Шима Мукерджи – воспитанница старинной индийской школы игры на ситаре, хотя живёт в Великобритании. Она работала с фьюжн-группой Transglobal Underground, гастролировала с «Аквариумом», записывает партии для их нового альбома… А в нынешнюю субботу, 8 сентября, выступит на фестивале «Части света» в Юсуповском саду. Корреспондент «Диалога» побеседовал с ней накануне её приезда в Петербург.


фото из личного архива Шимы Мукерджи

— Это ваш первый приезд в Россию?

— Нет, я уже бывала в вашей стране с группой Transglobal Underground – это такая «этно»-поп-группа, у них танцевально-электронная музыка. Много лет назад я также приезжала в Москву играть фьюжн – классическую и западную музыку, а потом играла с Борисом Гребенщиковым и его «Аквариумом». Так что бывала и в Москве, и в Петербурге.

— Как началось ваше сотрудничество с Гребенщиковым?

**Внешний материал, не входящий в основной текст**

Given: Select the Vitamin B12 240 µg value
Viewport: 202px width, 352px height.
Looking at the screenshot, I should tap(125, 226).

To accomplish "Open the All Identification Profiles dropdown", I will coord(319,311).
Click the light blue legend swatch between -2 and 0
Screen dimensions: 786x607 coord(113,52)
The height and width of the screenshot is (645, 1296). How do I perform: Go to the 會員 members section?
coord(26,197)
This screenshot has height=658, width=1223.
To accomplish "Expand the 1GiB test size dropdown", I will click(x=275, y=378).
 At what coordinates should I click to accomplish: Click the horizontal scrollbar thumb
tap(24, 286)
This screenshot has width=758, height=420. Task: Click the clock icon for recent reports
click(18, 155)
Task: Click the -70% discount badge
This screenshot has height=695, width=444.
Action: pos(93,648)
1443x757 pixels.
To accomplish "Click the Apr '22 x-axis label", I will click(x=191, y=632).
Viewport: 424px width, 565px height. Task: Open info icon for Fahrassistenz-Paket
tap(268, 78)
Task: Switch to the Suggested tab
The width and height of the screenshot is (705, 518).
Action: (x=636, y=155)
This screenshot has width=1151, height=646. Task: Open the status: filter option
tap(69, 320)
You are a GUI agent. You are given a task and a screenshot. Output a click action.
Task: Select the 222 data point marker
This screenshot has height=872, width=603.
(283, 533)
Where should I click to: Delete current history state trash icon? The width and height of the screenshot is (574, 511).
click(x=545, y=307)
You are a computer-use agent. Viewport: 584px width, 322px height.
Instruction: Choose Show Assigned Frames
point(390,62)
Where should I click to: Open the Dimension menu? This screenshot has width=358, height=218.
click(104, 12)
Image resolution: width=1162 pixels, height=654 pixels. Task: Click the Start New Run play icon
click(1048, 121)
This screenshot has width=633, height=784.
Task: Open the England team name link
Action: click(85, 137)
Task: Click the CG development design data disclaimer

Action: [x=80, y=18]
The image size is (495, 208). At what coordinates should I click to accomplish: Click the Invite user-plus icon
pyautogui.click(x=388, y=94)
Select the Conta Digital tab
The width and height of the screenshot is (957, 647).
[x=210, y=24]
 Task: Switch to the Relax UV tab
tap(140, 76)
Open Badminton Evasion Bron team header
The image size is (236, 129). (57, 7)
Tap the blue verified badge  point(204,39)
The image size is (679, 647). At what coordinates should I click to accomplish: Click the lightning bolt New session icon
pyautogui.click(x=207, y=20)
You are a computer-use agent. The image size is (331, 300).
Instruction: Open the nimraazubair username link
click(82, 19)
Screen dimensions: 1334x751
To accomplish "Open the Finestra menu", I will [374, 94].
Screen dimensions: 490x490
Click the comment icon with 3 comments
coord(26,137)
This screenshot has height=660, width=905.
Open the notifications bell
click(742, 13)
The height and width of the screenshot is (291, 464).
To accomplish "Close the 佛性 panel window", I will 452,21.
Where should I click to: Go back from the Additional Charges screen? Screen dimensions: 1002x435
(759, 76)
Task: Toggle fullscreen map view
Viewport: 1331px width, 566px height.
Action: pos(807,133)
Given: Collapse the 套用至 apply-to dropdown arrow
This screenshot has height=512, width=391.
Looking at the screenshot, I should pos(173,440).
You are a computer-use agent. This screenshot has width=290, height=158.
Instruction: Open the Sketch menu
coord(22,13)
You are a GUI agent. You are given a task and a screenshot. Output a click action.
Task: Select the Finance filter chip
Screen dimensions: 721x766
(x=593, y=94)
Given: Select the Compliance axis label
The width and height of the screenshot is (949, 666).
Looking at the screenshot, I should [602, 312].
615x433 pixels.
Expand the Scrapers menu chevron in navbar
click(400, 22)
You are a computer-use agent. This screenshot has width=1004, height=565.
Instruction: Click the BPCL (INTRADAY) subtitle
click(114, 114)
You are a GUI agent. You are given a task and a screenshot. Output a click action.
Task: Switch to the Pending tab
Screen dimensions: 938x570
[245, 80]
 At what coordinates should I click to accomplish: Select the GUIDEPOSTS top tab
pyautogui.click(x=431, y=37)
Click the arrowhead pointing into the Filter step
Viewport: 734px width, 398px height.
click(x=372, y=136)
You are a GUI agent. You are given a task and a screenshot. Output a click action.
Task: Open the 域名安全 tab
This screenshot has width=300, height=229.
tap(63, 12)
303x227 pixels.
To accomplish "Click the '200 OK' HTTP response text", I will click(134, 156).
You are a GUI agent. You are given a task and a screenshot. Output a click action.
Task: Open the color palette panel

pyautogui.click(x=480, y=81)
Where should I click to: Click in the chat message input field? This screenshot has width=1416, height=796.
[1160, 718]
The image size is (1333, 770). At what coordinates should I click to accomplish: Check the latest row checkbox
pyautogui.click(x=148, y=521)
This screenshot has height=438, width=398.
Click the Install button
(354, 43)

— Знаете, смешно говорить, но я пытаюсь вспомнить, когда это было, и вспомнить не удаётся. Может, году в 2009-м (хотя я могу и ошибаться – на 100 процентов не уверена). Тогда, кажется, он искал музыканта-ситариста, так что связался с моим менеджером, потому что знал моего покойного дядю – Нихила Банерджи, великого мастера игры на ситаре – и был знаком с его альбомами и стилем игры. Кстати, я видела БГ в прошлую субботу – совсем недавно! Он написал мне и спросил «Ты не занята?» Повезло, что как раз тогда я была свободна, так что я пришла и записала партию для его нового альбома.

— Интересно, потому что ситар – не самый общеизвестный инструмент. Борис Борисович просто отдал вам на откуп какой-то кусок композиции, или предложил какие-то свои варианты? Или вообще сам написал партию?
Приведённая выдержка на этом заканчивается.